• LIST OF TASKS
**A)** From the post on open-source economics, extract the passage that begins at the words "As to the economic" and stops after the words "those who do.".
**B)** In the post on open-source economics, how did the Hercules Project cover its development costs?

• SOURCE EXCERPT
My understanding is that Photoshop competes because it had an established customer-base and Gimp is so inferior that anybody that had a dime would buy Photoshop. Iow, they don’t compete in the same marketspace.
”If there's economic merit to opensource (and I have a hard time believing there isn't, given the major corporate presence as well as the small but successful companies) then you just have to compete the best you can. If there is no economic merit, then you're competing against people who are doing it for fun, and if you can't compete successfully against a bunch of goof-offs then you're in the wrong business. “

Anybody that thinks OSS coders are solely made up of goof-offs is delirious, imv (in my view). The competition is between coders that are wealthy enough to supply their needs elsewhere and coders trying to make a living off of their work by selling their work.

As to the economic merit, of course there’s some. And the economics of bait-and-switch: “We’ll give it away, (by appearance only.. ..or until...)” is basically the economics of Microsoft. Yeah, it works.

Back a while ago I had several e-mails and e-discussions with Jay Maynard of the Hercules Project (iirc). (I’m sure it’s a fine product, but it runs on mainframes and I don’t...) Finally he admitted that it cost money to develop software and the money spent was essentially advertising expense. They sold the support for their software, and that paid for the development costs. Although the development costs were apparently small, “there ain’t no sucha thang as a free lunch”(tm)...;-). It is, per usual, unfair to those who pay for the support, because the user’s that don’t pay are being subsidized by those who do.
Furthermore, that leads to developing a product that needs support, which from the user’s viewpoint is rather a backwards methodology.

(Entries from a dataset)
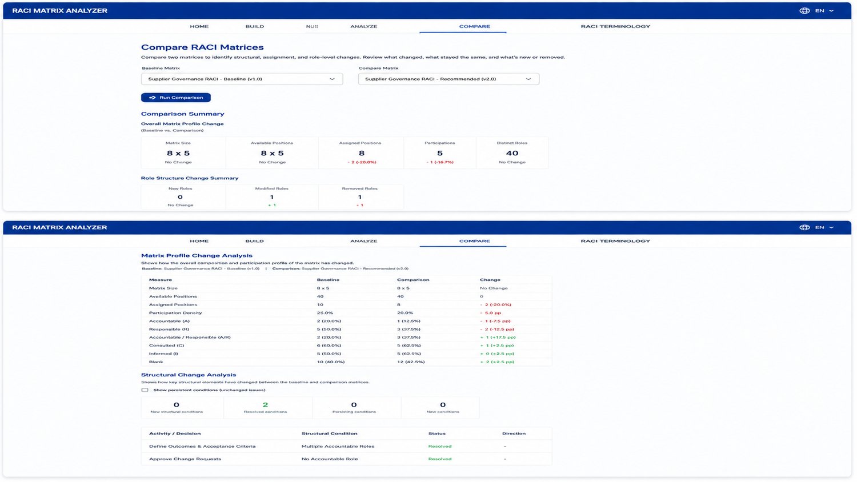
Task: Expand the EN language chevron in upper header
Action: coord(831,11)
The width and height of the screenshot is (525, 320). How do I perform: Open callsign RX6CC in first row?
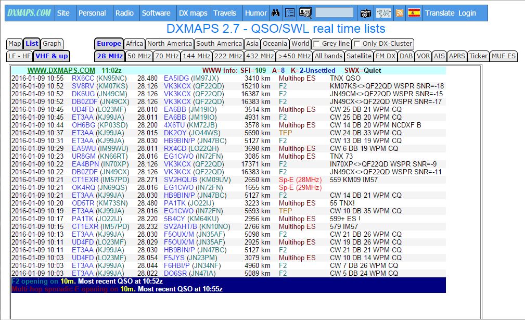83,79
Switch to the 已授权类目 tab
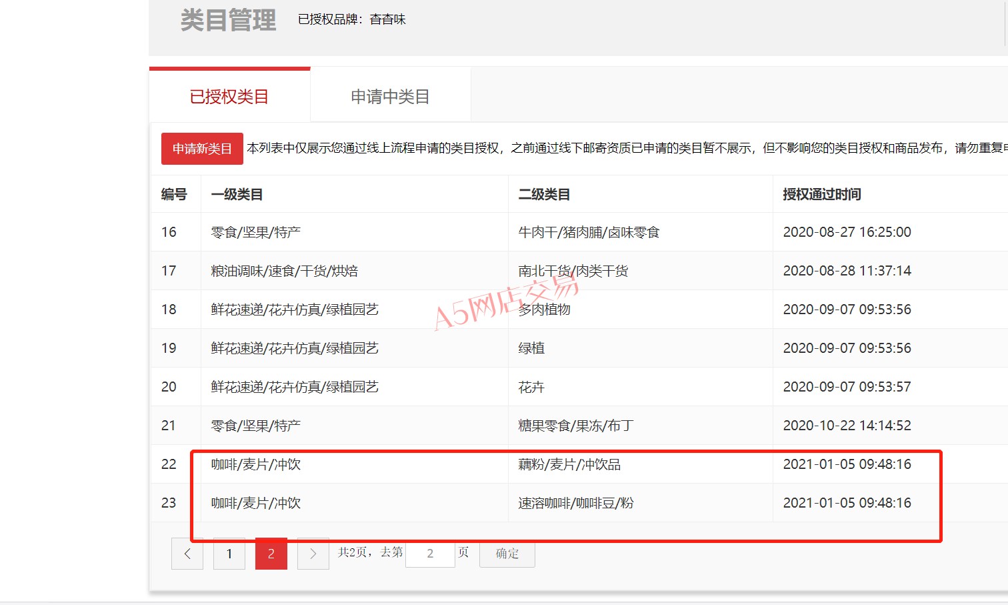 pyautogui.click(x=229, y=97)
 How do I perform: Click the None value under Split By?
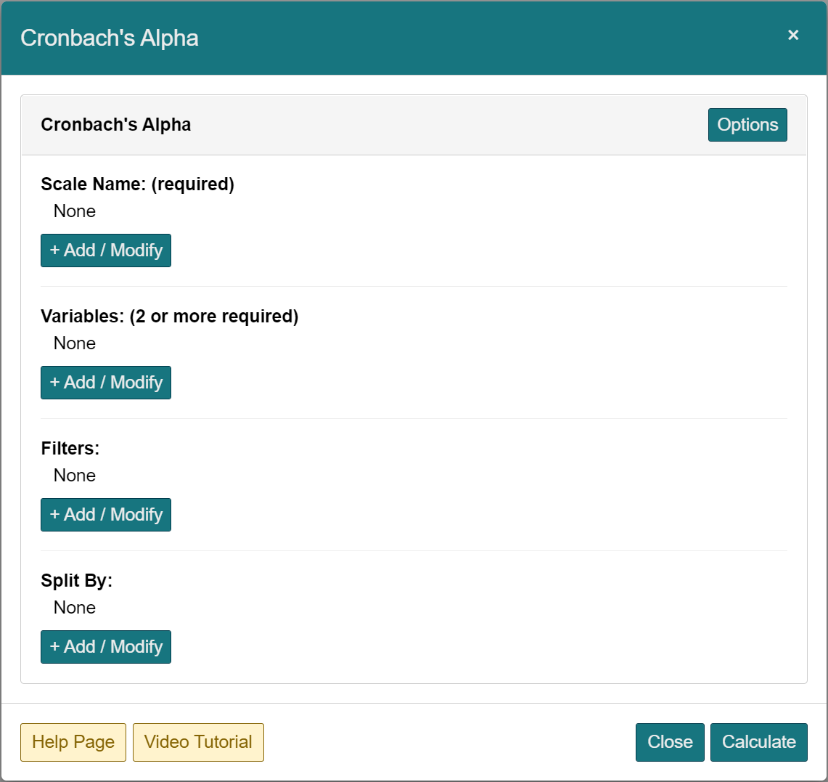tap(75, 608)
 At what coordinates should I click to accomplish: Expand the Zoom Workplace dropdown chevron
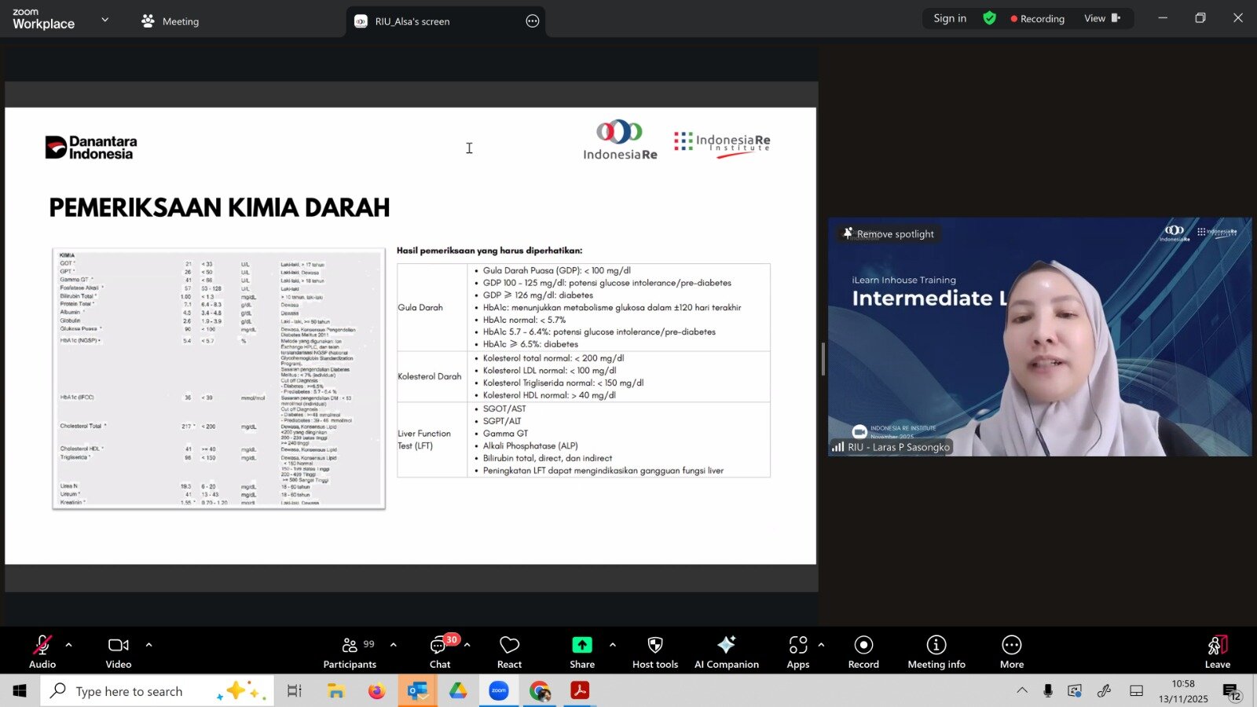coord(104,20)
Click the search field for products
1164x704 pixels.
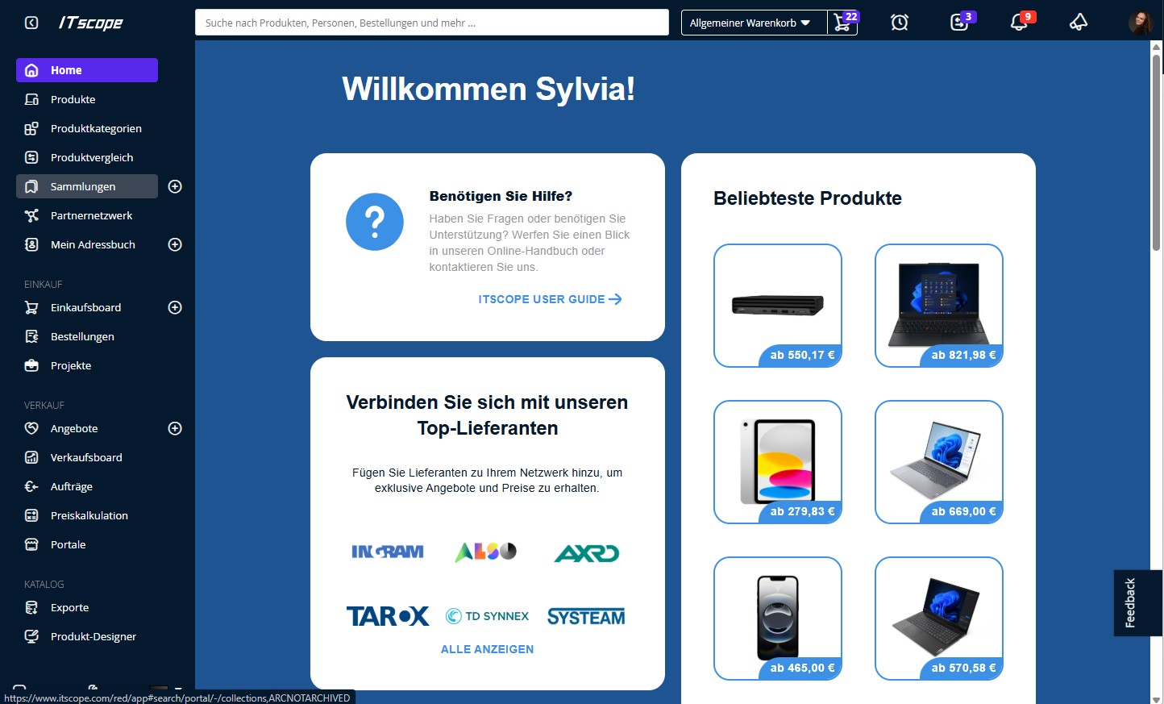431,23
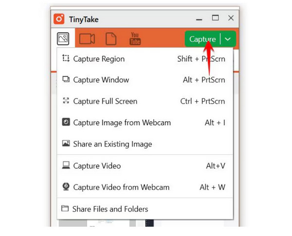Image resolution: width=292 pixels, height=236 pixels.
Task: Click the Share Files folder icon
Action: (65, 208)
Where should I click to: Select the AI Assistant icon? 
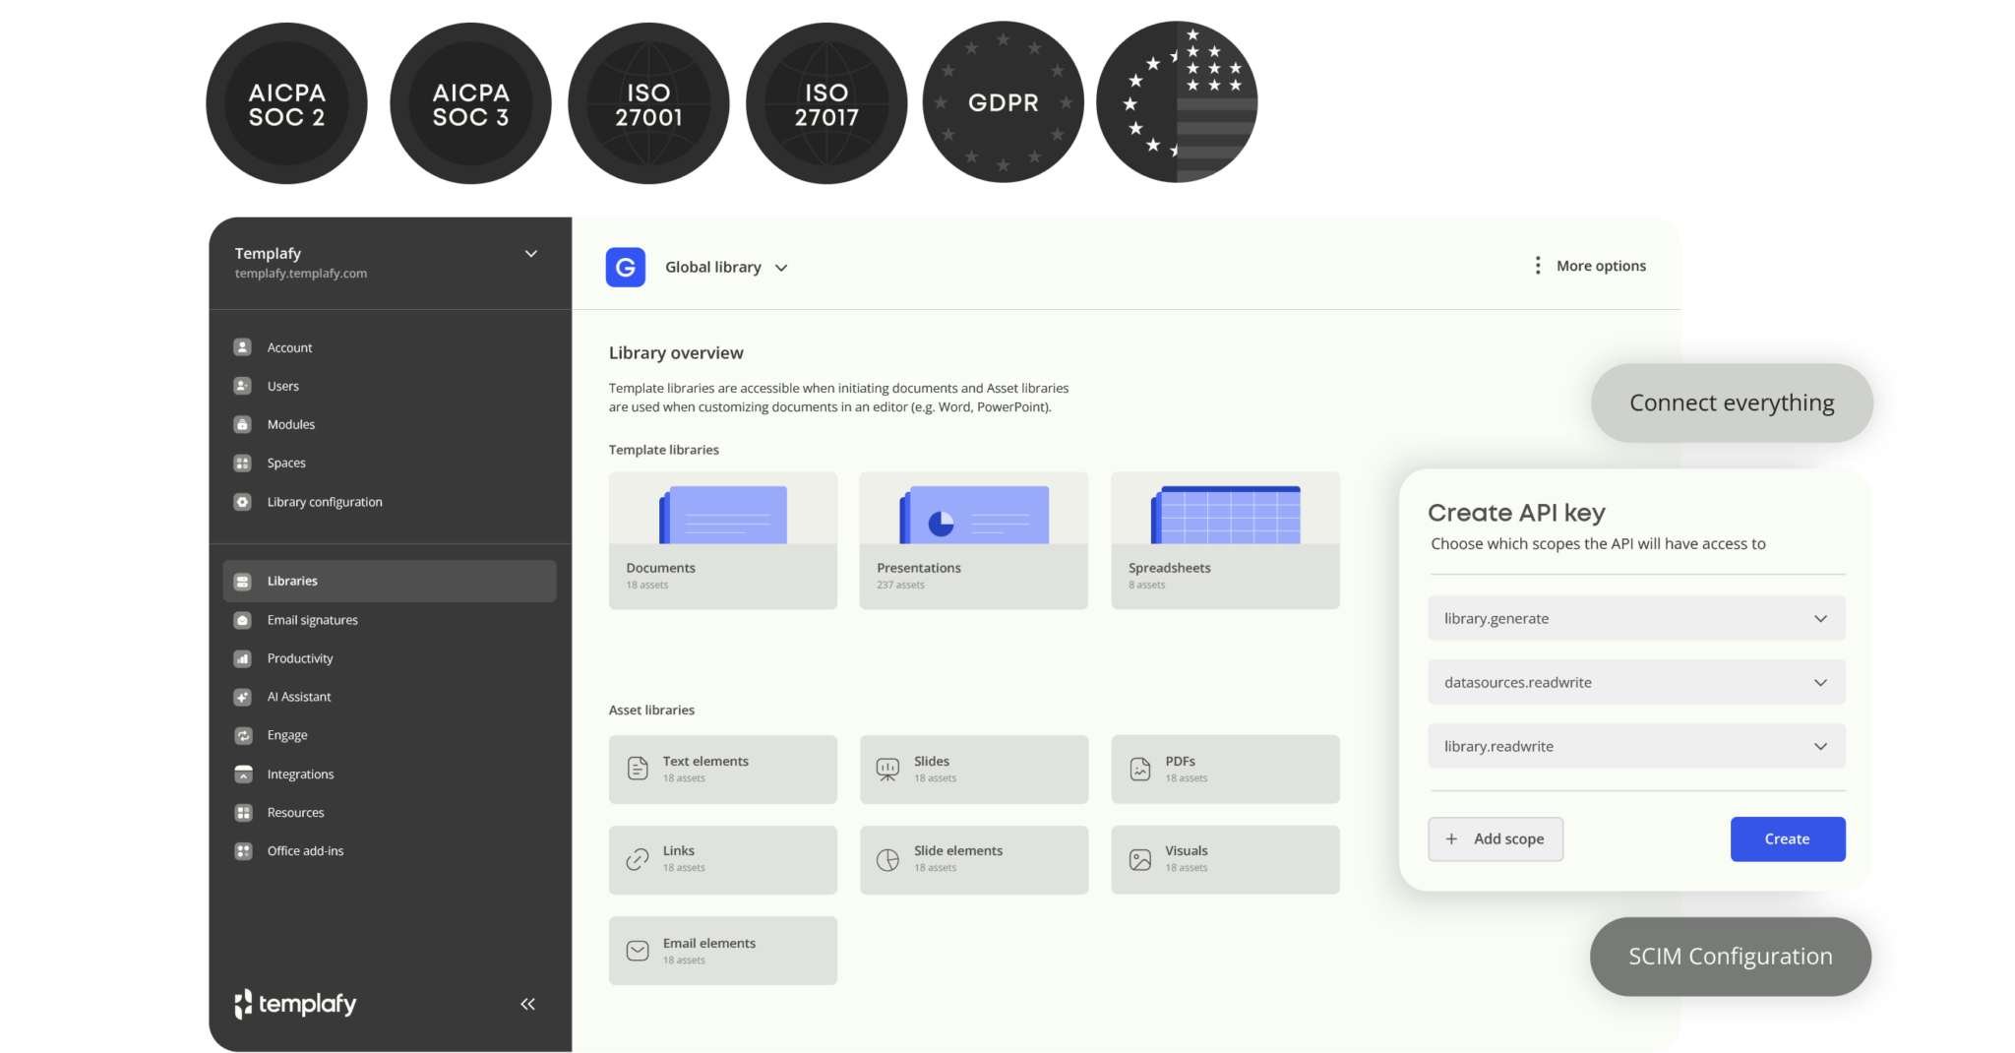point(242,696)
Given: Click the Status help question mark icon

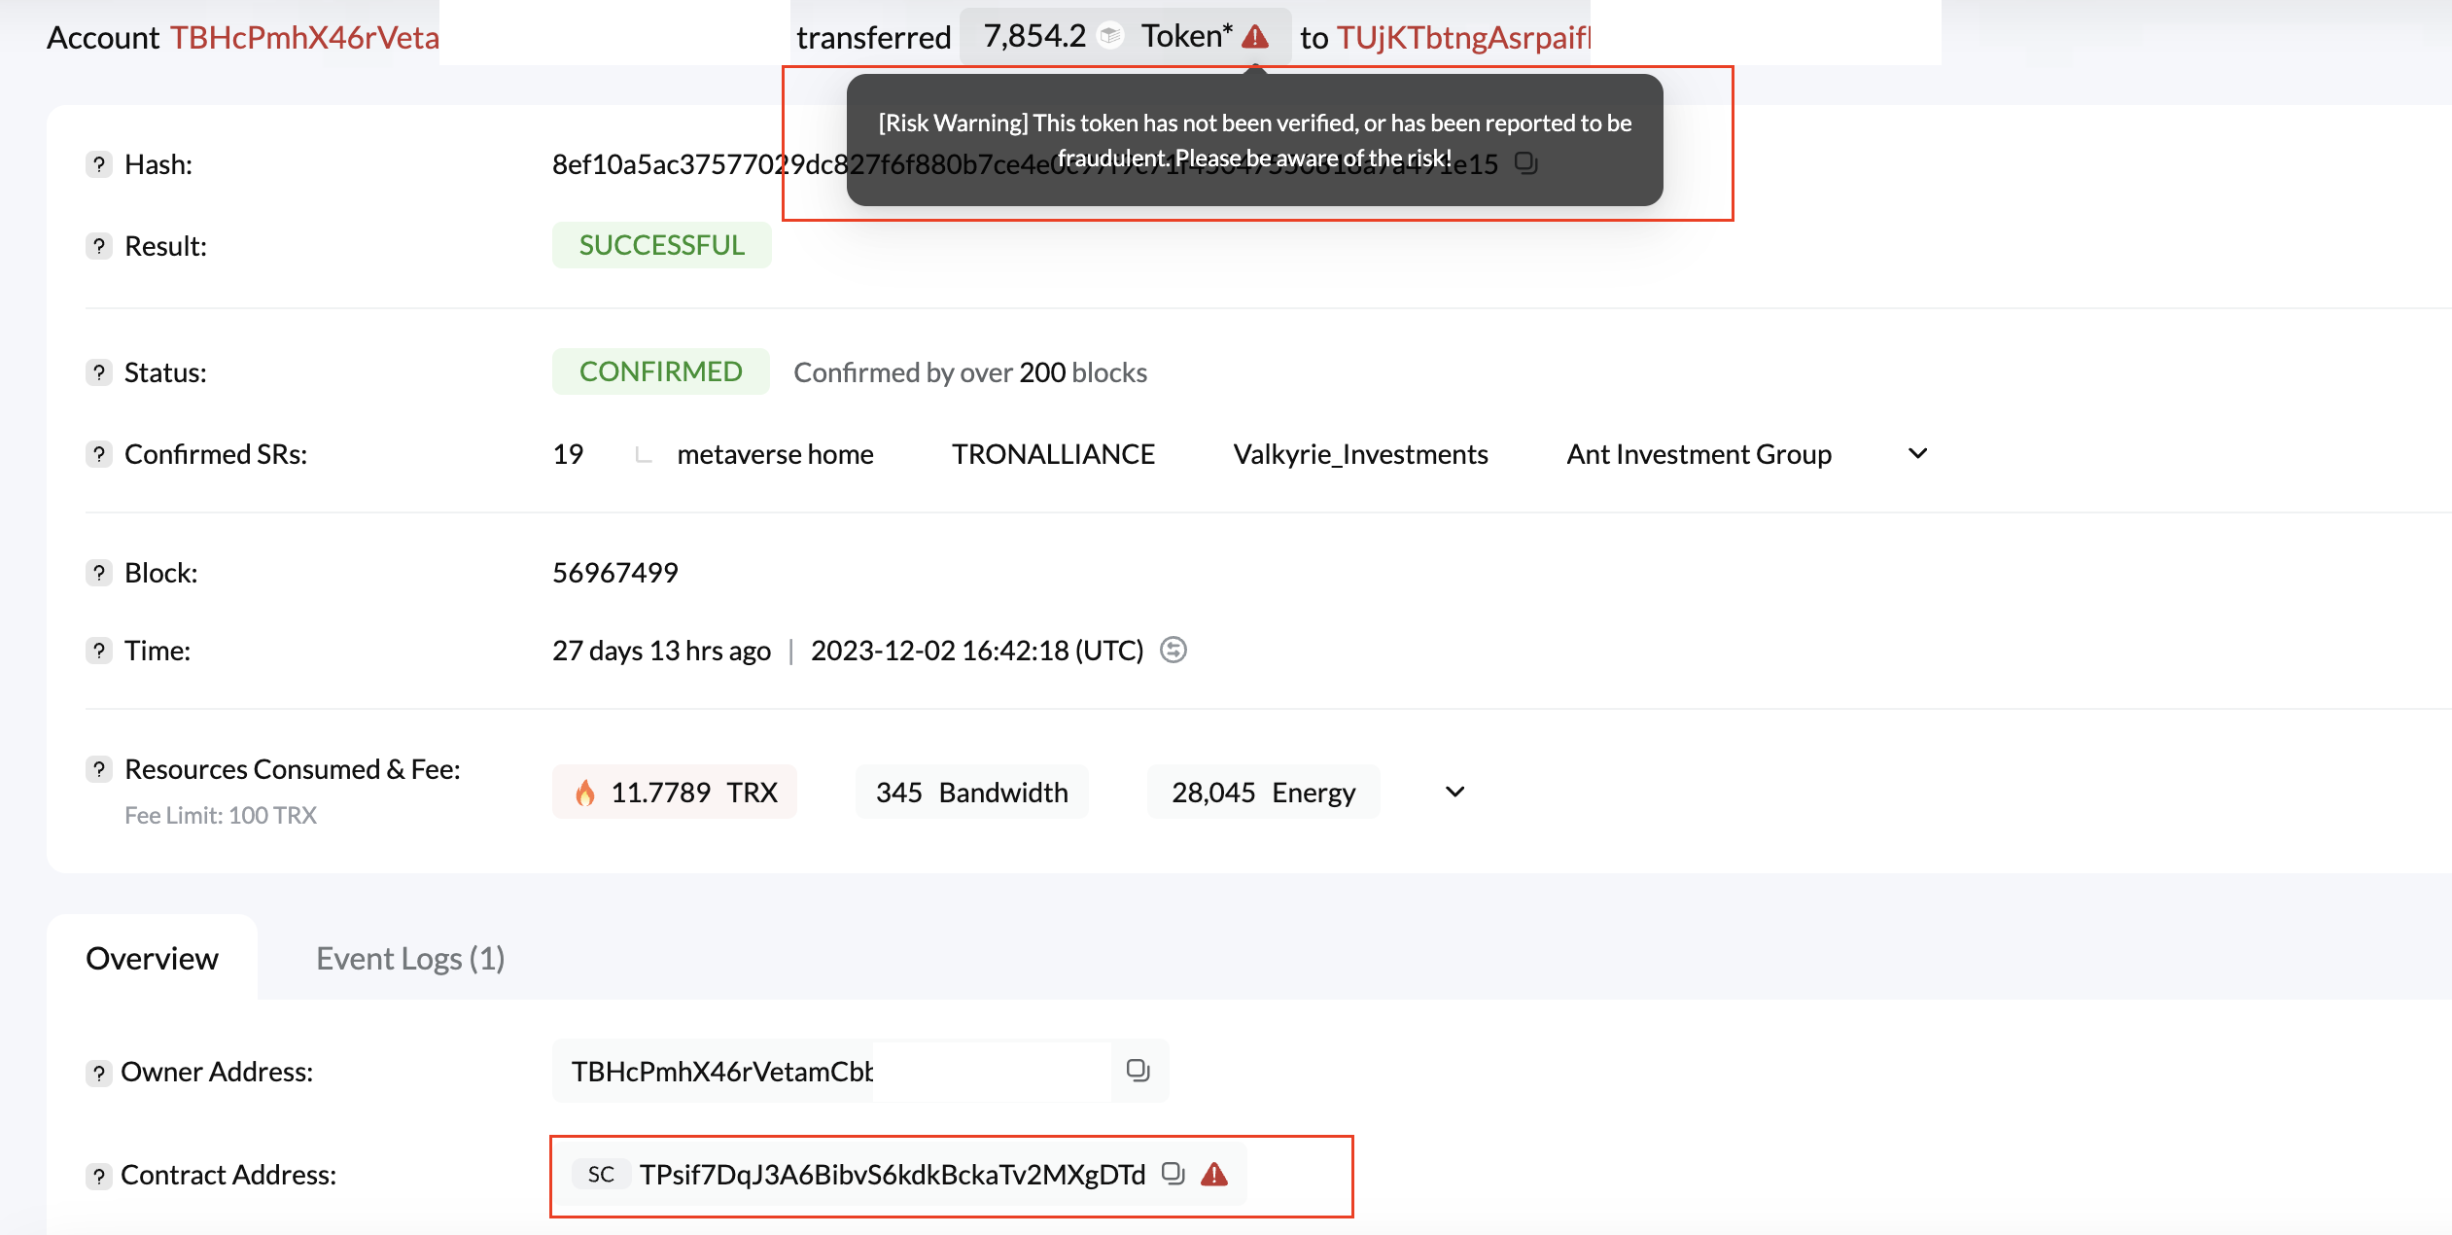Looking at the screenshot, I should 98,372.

• TASK-BY-TASK OUTPUTS
**A)**
As to the economic merit, of course there’s some. And the economics of bait-and-switch: “We’ll give it away, (by appearance only.. ..or until...)” is basically the economics of Microsoft. Yeah, it works.

Back a while ago I had several e-mails and e-discussions with Jay Maynard of the Hercules Project (iirc). (I’m sure it’s a fine product, but it runs on mainframes and I don’t...) Finally he admitted that it cost money to develop software and the money spent was essentially advertising expense. They sold the support for their software, and that paid for the development costs. Although the development costs were apparently small, “there ain’t no sucha thang as a free lunch”(tm)...;-). It is, per usual, unfair to those who pay for the support, because the user’s that don’t pay are being subsidized by those who do.

**B)** It sold support for its software, and that paid for the development costs.